Audrey and Arthur Wolcott
Robert Barker/University Photography
Arthur Wolcott '49 and his wife, Audrey.

Competition is a driving force not only in business but also in higher education, believes Arthur Wolcott '49, founder and chairman of Seneca Foods Corp., the largest processor of canned vegetables and fruits in the nation. This year he and his wife, Audrey, and the Seneca Foods Foundation made a $20 million commitment in support of Cornell's Award Match Initiative (AMI). Launched in fall 2011 as the third wave of significant financial aid enhancements begun in 2008, the AMI matches need-based financial aid offers from any of the seven peer schools in the Ivy League (as well as Duke, MIT or Stanford) to benefit undergraduate applicants extended admissions and aid by these schools and Cornell.

While strengthening Cornell's financial aid for all eligible students, the gift also provides leveraging power for student-athlete recruitment, according to Andy Noel, the Meakem*Smith Director of Athletics and Physical Education.

"Art Wolcott's extraordinary financial commitment to ensure that Cornell's recruits receive need-based financial aid equal to our Ivy League peers impacts the quality of Cornell athletics profoundly," Noel says. Pointing to disadvantageous differences such as peer schools' endowment sizes and need-based aid calculations, he explains: "For decades, an imbalance in the financial aid landscape within the Ivy League has been a serious challenge. ... Art's support will allow radical change for the better."

A life member of the Cornell University Council who was appointed a presidential councillor in 1991, Wolcott has been a loyal and generous supporter of Cornell's athletics program -- particularly football -- among other areas of the university.
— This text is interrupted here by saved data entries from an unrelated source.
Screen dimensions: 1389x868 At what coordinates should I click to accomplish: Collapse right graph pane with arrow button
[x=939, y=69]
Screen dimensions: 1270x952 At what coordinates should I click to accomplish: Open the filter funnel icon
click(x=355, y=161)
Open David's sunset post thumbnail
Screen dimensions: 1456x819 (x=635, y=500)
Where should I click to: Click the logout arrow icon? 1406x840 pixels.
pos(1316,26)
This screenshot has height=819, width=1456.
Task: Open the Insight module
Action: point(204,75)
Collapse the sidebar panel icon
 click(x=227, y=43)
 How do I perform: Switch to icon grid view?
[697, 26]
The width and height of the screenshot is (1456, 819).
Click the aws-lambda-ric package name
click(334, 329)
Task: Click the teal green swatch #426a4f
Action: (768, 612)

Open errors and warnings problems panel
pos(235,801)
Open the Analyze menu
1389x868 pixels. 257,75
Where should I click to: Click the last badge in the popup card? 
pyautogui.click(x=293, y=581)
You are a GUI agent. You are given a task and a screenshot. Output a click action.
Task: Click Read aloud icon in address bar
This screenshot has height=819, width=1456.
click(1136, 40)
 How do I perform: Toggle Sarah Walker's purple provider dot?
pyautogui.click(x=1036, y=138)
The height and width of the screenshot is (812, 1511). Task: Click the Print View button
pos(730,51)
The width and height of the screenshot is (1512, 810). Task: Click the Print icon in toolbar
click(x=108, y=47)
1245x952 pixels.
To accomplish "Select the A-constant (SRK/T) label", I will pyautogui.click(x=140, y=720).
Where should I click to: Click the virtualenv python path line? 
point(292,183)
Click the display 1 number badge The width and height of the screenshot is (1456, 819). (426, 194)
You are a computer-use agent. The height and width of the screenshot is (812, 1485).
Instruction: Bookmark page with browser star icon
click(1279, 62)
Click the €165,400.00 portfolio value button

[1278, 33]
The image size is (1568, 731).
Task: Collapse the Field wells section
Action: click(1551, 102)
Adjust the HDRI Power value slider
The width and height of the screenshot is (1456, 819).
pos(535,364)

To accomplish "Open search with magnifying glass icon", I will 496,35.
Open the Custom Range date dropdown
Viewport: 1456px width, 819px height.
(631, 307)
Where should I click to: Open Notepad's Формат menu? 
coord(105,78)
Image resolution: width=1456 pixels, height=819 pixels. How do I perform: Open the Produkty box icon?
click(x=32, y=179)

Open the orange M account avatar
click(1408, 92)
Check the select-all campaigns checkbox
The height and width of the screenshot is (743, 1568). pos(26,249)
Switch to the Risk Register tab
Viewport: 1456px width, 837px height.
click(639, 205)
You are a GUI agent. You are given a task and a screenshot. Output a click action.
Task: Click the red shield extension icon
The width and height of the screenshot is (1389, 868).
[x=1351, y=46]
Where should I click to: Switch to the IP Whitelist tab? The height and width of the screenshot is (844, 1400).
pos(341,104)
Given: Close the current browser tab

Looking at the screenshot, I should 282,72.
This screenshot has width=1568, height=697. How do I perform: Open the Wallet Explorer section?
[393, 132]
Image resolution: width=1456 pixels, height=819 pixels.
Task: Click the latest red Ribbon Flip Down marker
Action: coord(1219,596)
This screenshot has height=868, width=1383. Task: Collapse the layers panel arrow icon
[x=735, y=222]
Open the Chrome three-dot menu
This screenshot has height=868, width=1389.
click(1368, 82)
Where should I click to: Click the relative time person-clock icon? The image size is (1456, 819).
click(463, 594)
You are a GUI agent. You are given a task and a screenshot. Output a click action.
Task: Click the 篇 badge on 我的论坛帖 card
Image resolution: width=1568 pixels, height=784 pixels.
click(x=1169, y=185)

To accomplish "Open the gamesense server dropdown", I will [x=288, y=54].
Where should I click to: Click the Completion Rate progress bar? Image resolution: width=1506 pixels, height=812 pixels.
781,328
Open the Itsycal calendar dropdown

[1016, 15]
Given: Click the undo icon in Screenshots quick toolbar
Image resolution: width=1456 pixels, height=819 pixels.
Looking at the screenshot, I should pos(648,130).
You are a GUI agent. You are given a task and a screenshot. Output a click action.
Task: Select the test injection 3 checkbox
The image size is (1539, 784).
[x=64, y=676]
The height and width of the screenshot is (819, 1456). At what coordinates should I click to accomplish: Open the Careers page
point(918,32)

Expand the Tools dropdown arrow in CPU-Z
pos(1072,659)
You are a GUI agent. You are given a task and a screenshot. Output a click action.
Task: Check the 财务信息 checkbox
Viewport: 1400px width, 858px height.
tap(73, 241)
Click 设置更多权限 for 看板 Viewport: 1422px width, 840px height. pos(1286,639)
He is also a former chairman and member of the Athletics Advisory Council and has served on the Athletics Campaign Committee.

"Athletics is important in building the Cornell University brand," Wolcott explains. Using the men's basketball team's excellent performance in 2010 as an example, he adds that winning teams can create great excitement within the Cornell community and generate wide interest and attention from audiences around the nation. Underscoring the need to support the AMI in keeping pace with Ivy League peers, he says: "If we neglect athletics we will miss the opportunity of attracting outstanding people. We should compete against our rivals in a way that will make athletics very important while continuing to make academics most important."

Barbara Knuth, vice provost and dean of the Graduate School, who also oversees undergraduate enrollment, emphasizes that the initiative "can bring to Cornell a highly qualified and deserving student body." She adds, "The universities that we are matching against are the top universities in the country, so arguably the students who are admitted at multiple institutions within that very elite group of undergraduate institutions are truly among the best students that any of us can hope to enroll."

An entrepreneur who started his business by purchasing a bankrupt grape juice company in Dundee, N.Y., two months after graduating from Cornell in 1949, Wolcott sees the gift as an initial investment to increase the university's future competitiveness. "This is just the beginning. We need to raise significantly more to make this program successful," he says. "Others are going to have to step up and support it, too, if they want Cornell to have a fighting chance against our peers."

Jose Perez Beduya is a staff writer in University Communications.